Lebih Ekonomis Sewa Pesawat

PEMERINTAH Presiden Susilo Bambang Yudhoyono (SBY), tampaknya, sudah tak mampu lagi membendung hasratnya untuk membeli pesawat kepresidenan. Berbagai alasan diajukan untuk pembenaran hasrat tersebut. Bahkan, Mensesneg Sudi Silalahi menyatakan bahwa dengan membeli pesawat tersebut, negara menghemat Rp 100 miliar dalam lima tahun.

Mensesneg mengemukakan bahwa anggaran sewa pesawat untuk perjalanan dinas presiden dan wakil presiden setiap tahun adalah Rp 180 miliar atau Rp 900 miliar untuk lima tahun. Jika anggaran tersebut dibelikan pesawat terbang Boeing 737-800 (biasa disebut B738 di kalangan penerbangan) yang harganya (menurut Mensesneg) USD 85,4 juta atau sekitar Rp 800 miliar, pada akhir masa pemerintahan SBY negara akan menghemat Rp 100 miliar plus punya sebuah pesawat kepresidenan.

Memang, harga B738 berkisar USD 75 juta dengan konfigurasi standar. Untuk pesawat kepresidenan, tentunya pesawat tersebut disesuaikan menjadi konfigurasi VIP sehingga harganya USD 80 juta. Namun, harga tersebut adalah list price atau published price. Jika pemerintah sedikit saja mahir melakukan negosiasi, Boeing dapat memberikan diskon sekitar 30 persen sehingga harga neto pesawat sekitar USD 55 juta. Hal itu sudah menjadi pengetahuan umum kalangan penerbangan sehingga sangat ganjil jika pemerintah tidak mampu mendapatkan diskon tersebut.

Selain itu, pada umumnya pembeli membayar dengan sistem uang muka 30 persen dan sisanya dibayar oleh perusahaan financing (pembeyaan) yang kemudian diangsur oleh pembeli. Mensesneg menyatakan bahwa pembelian pesawat akan dicicil lima kali. Namun, apakah Boeing berkenan dengan sistem pembayaran seperti ini, apalagi jika tanpa bunga?

Benarkah Lebih Hemat?

Instruksi Tugas:
A. Salin bagian artikel tentang pesawat kepresidenan, mulai dari "Memang, harga B738" dan berakhir pada "jika tanpa bunga?".
B. Teruskan artikel tentang pesawat kepresidenan, dimulai tepat setelah kalimat terakhir yang tertera.

Kumpulan Data:
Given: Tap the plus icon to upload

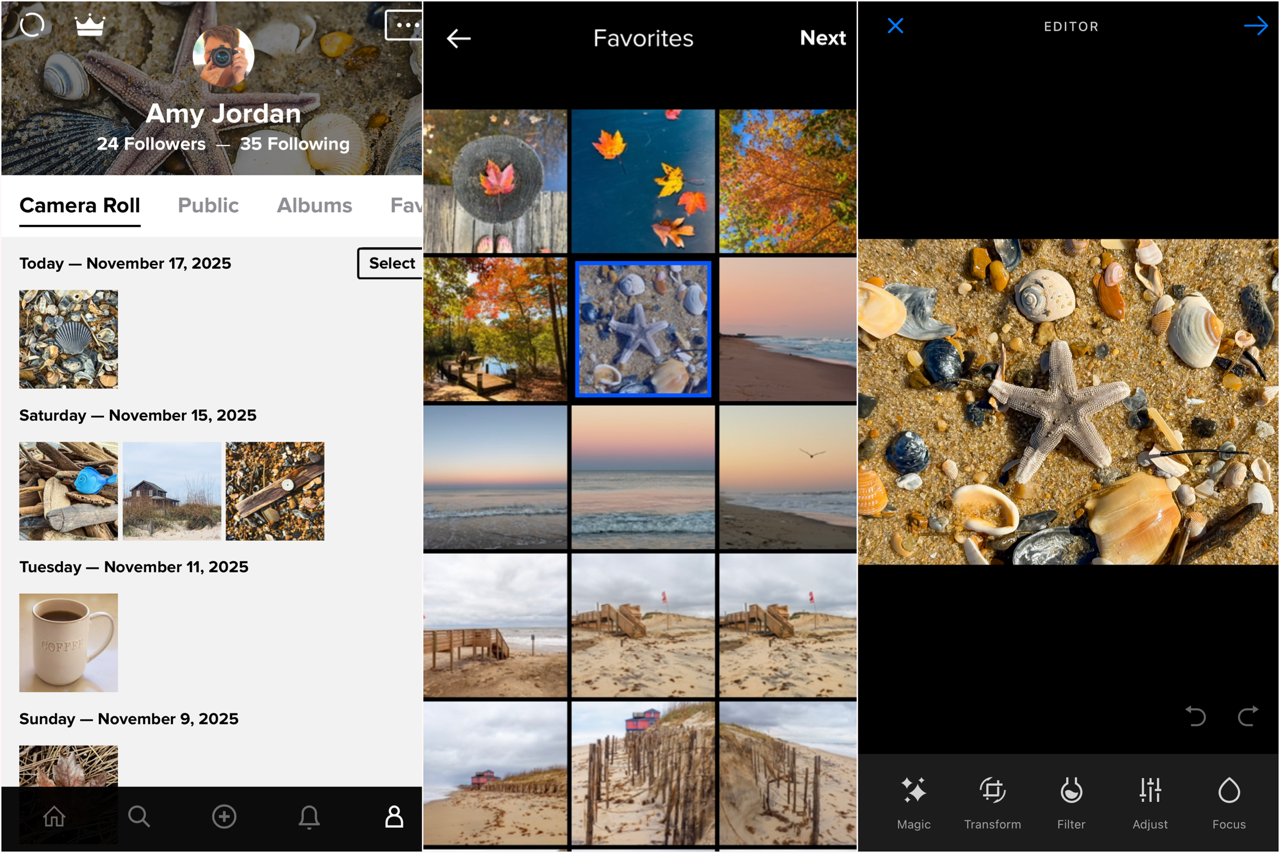Looking at the screenshot, I should (224, 817).
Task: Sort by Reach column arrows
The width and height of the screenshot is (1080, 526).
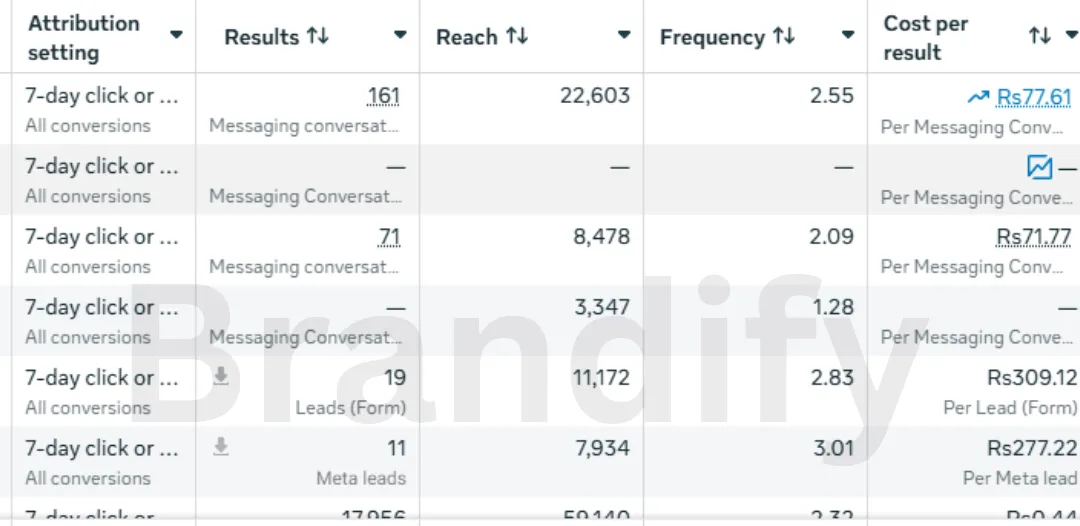Action: tap(517, 36)
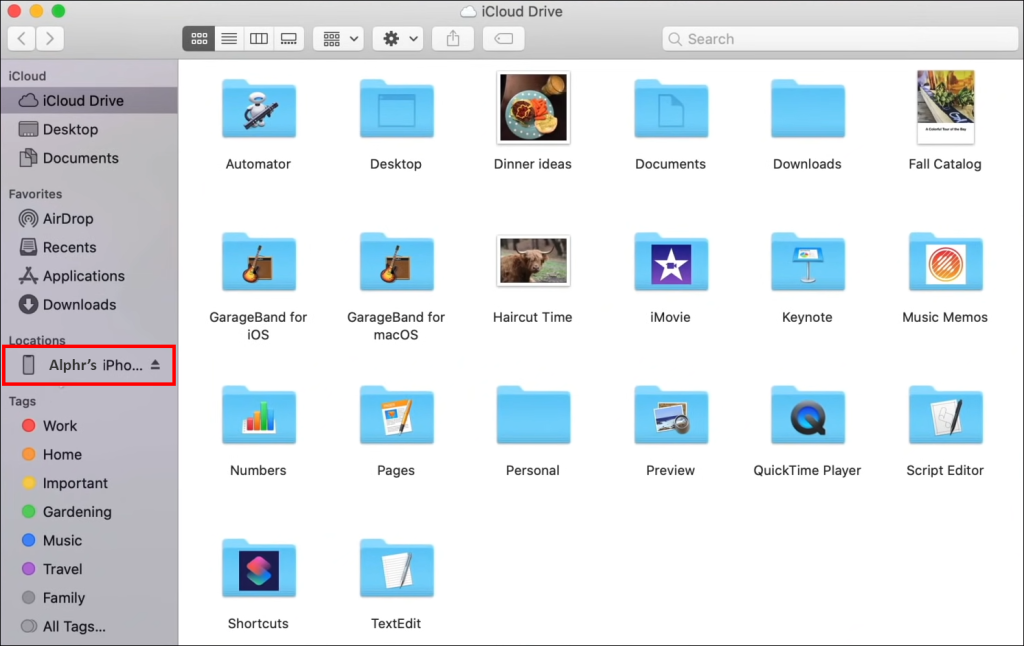The height and width of the screenshot is (646, 1024).
Task: Go forward with the forward arrow
Action: coord(49,39)
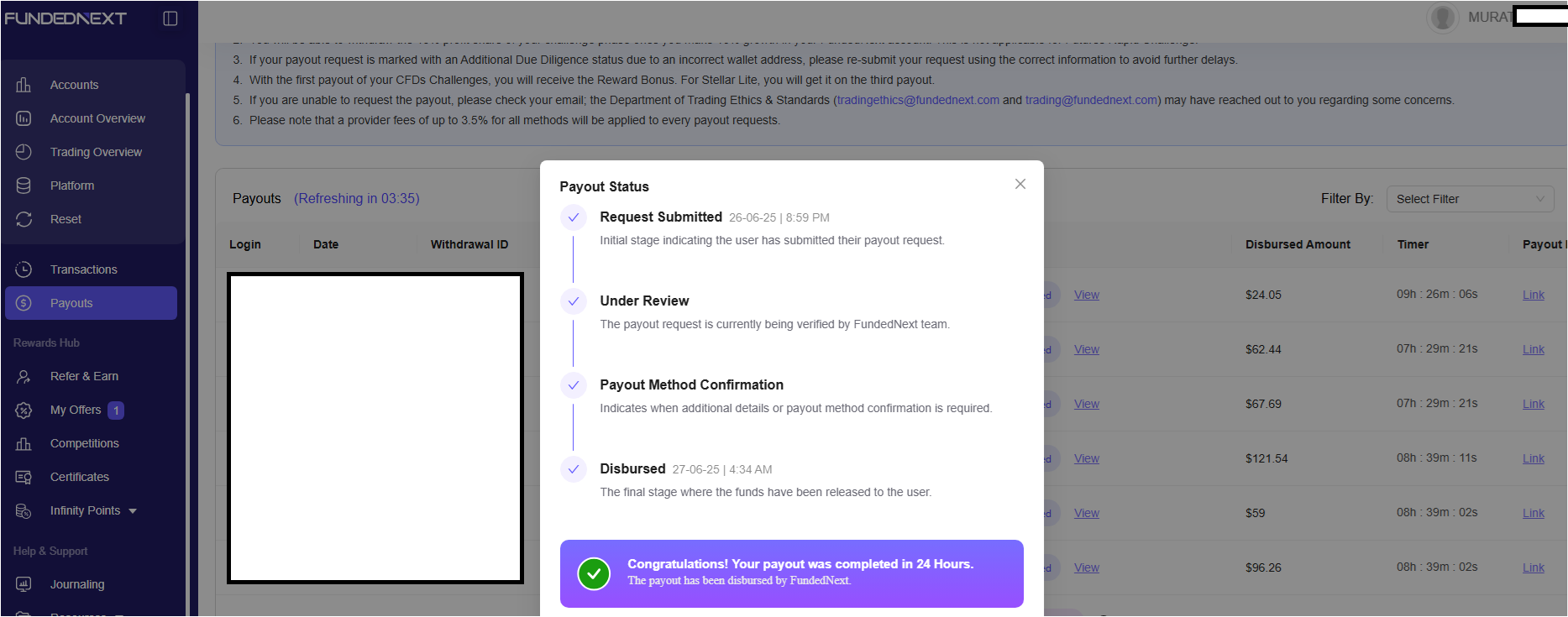Open the Select Filter dropdown
The image size is (1568, 617).
(x=1469, y=199)
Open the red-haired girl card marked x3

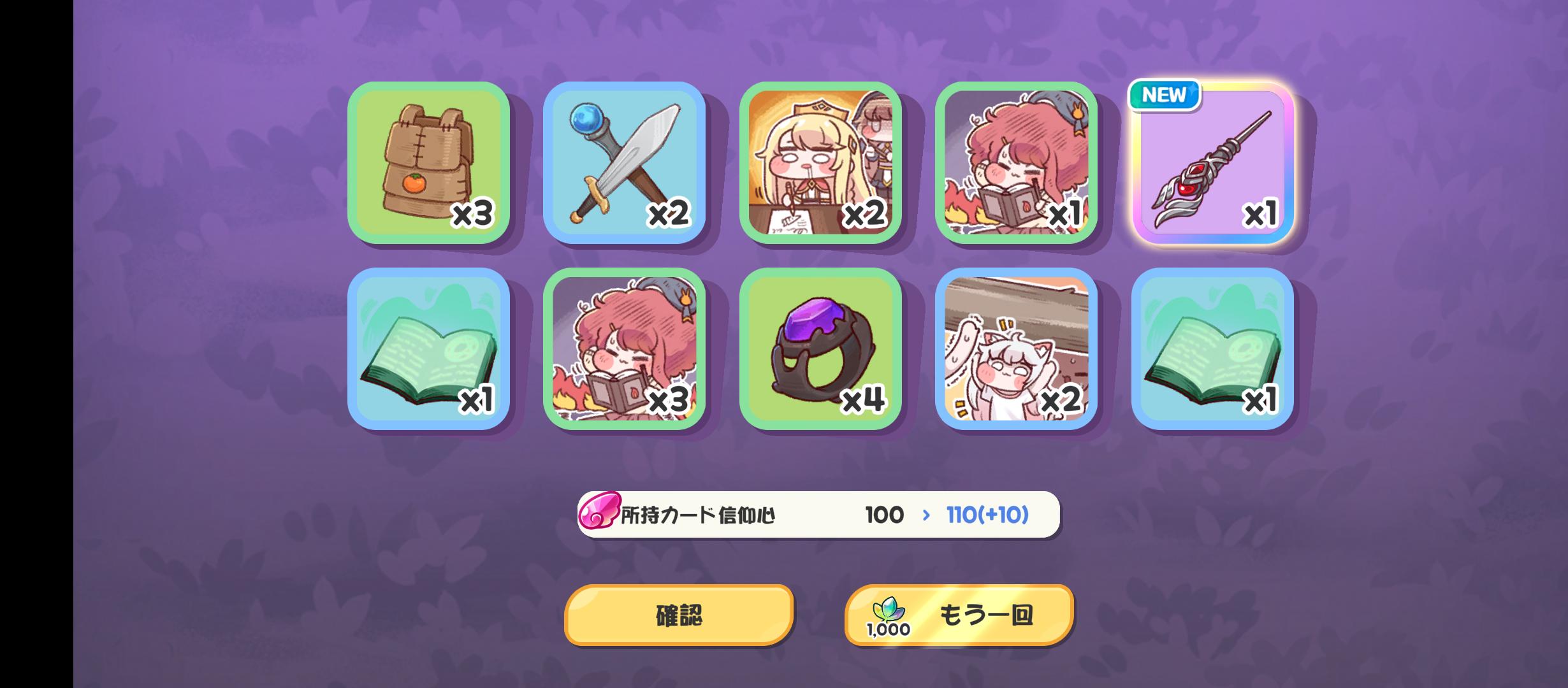pos(624,348)
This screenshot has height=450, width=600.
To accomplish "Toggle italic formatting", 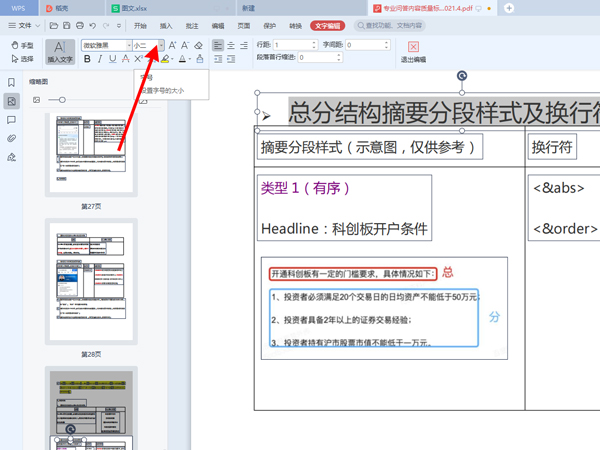I will pos(100,59).
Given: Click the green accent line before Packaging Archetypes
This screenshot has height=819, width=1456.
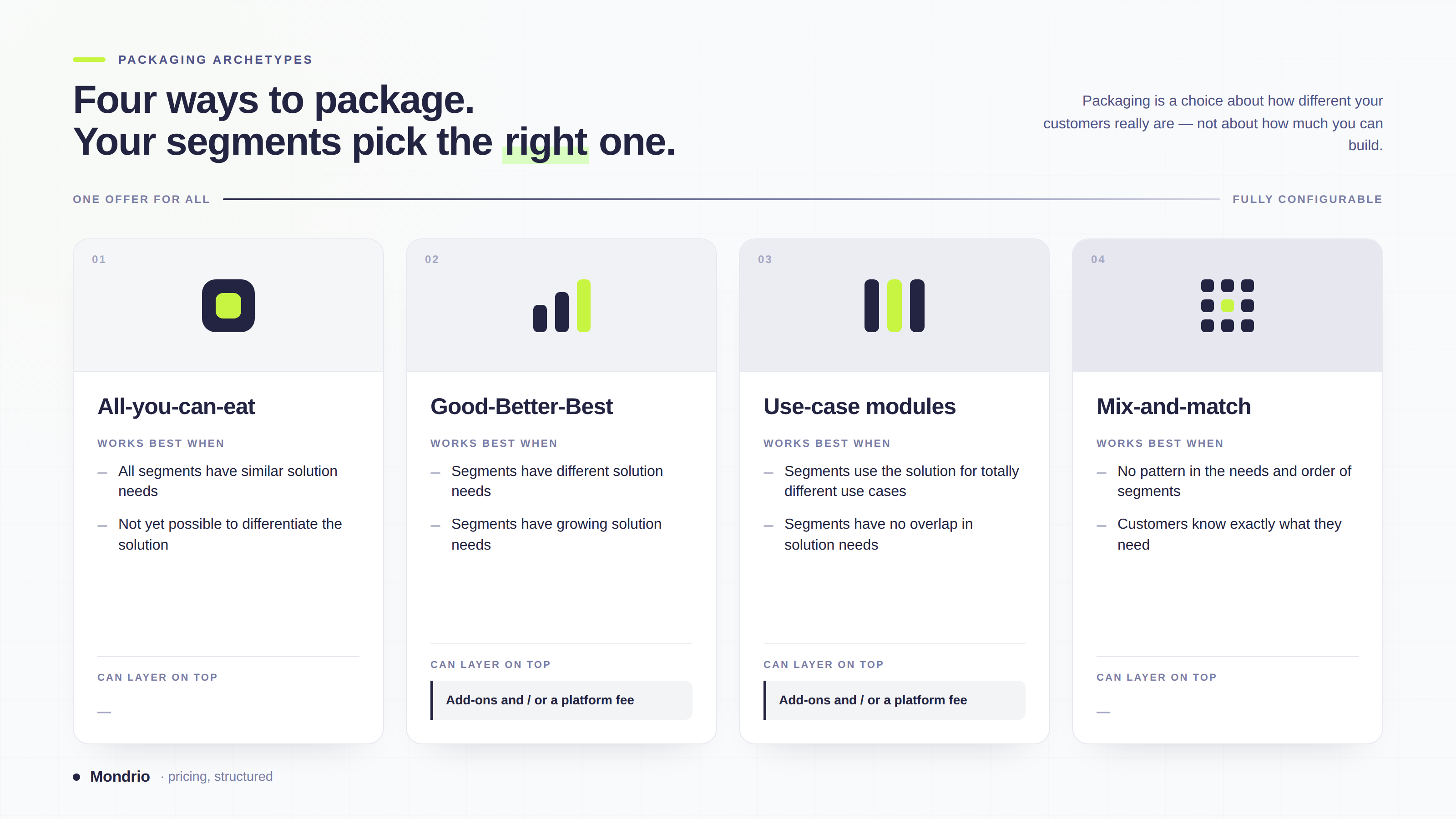Looking at the screenshot, I should (89, 59).
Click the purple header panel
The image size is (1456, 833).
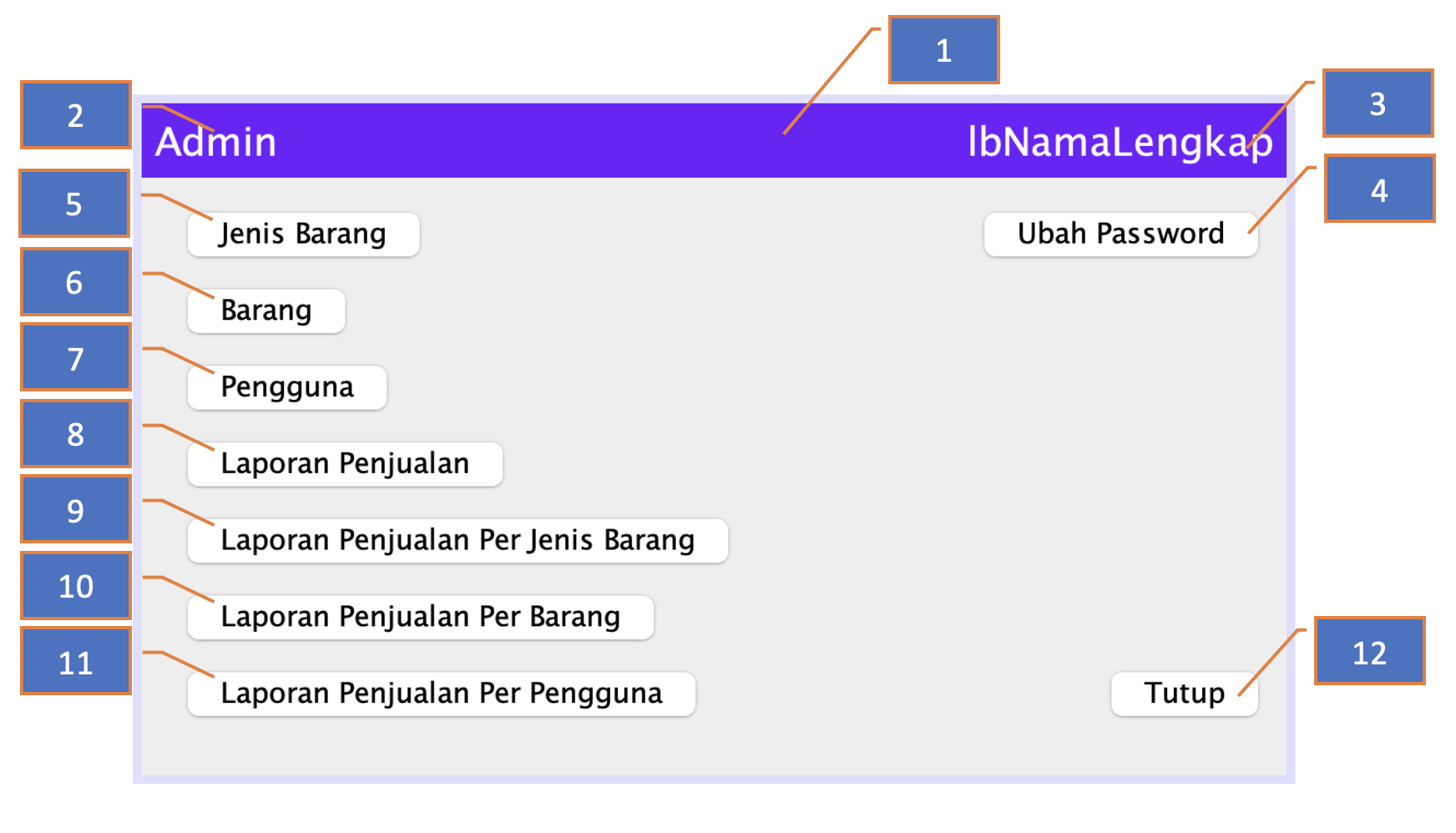pyautogui.click(x=714, y=140)
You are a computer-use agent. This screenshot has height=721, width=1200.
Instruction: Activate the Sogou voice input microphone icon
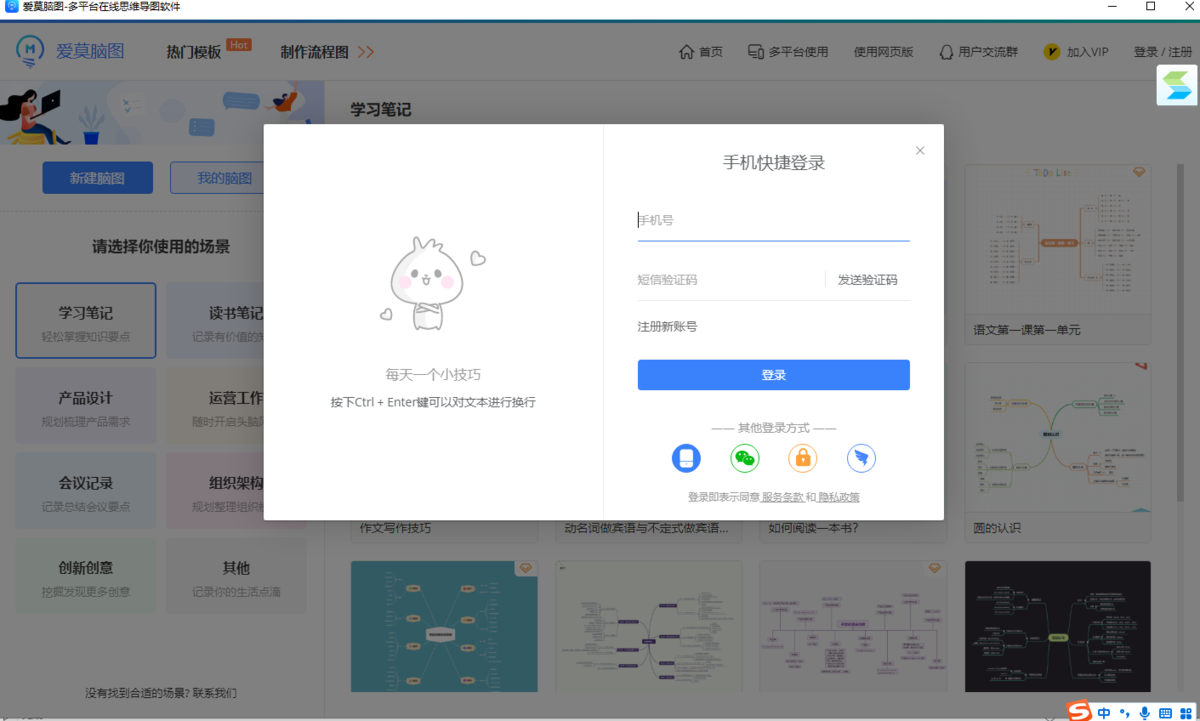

Jawaban Tugas:
A.
Memang, harga B738 berkisar USD 75 juta dengan konfigurasi standar. Untuk pesawat kepresidenan, tentunya pesawat tersebut disesuaikan menjadi konfigurasi VIP sehingga harganya USD 80 juta. Namun, harga tersebut adalah list price atau published price. Jika pemerintah sedikit saja mahir melakukan negosiasi, Boeing dapat memberikan diskon sekitar 30 persen sehingga harga neto pesawat sekitar USD 55 juta. Hal itu sudah menjadi pengetahuan umum kalangan penerbangan sehingga sangat ganjil jika pemerintah tidak mampu mendapatkan diskon tersebut.

Selain itu, pada umumnya pembeli membayar dengan sistem uang muka 30 persen dan sisanya dibayar oleh perusahaan financing (pembeyaan) yang kemudian diangsur oleh pembeli. Mensesneg menyatakan bahwa pembelian pesawat akan dicicil lima kali. Namun, apakah Boeing berkenan dengan sistem pembayaran seperti ini, apalagi jika tanpa bunga?

B.
Sebagai bandingan, biaya sewa pesawat sejenis berkisar USD 500 ribu atau sekitar Rp 4,6 miliar per bulan dengan kondisi dry lease (tanpa awak pesawat) dengan sewa minimum 100 jam per bulan. Dengan asumsi harga beli pesawat tetap pada USD 85,4 juta, uang muka 30 persen, dan cicilan lima tahun, besarnya pembayaran cicilan mencapai USD 996 ribu atau sekitar Rp 9,3 miliar setiap bulan. Besarnya angsuran yang akan dibayar pemerintah juga jauh lebih besar daripada harga sewa/lease. Untuk kepentingan komersial, nilai keekonomian pesawat sejenis adalah 200 jam terbang per bulan. Namun, apakah sederhana itu?

Perlu diingat bahwa biaya carter atau sewa pesawat (lengkap dengan awak dan segala pelayanan dalam kondisi tinggal pakai) untuk perjalanan dinas presiden dan wakil presiden yang Rp 180 miliar per tahun itu sudah mencakup biaya perawatan pesawat, bahan bakar, asuransi pesawat, crew, pelayanan selama penerbangan (makanan, bacaan, dsb) serta landing fee dan parking fee, serta hanya dibayarkan ketika pemerintah menggunakan jasa carter pesawat tersebut.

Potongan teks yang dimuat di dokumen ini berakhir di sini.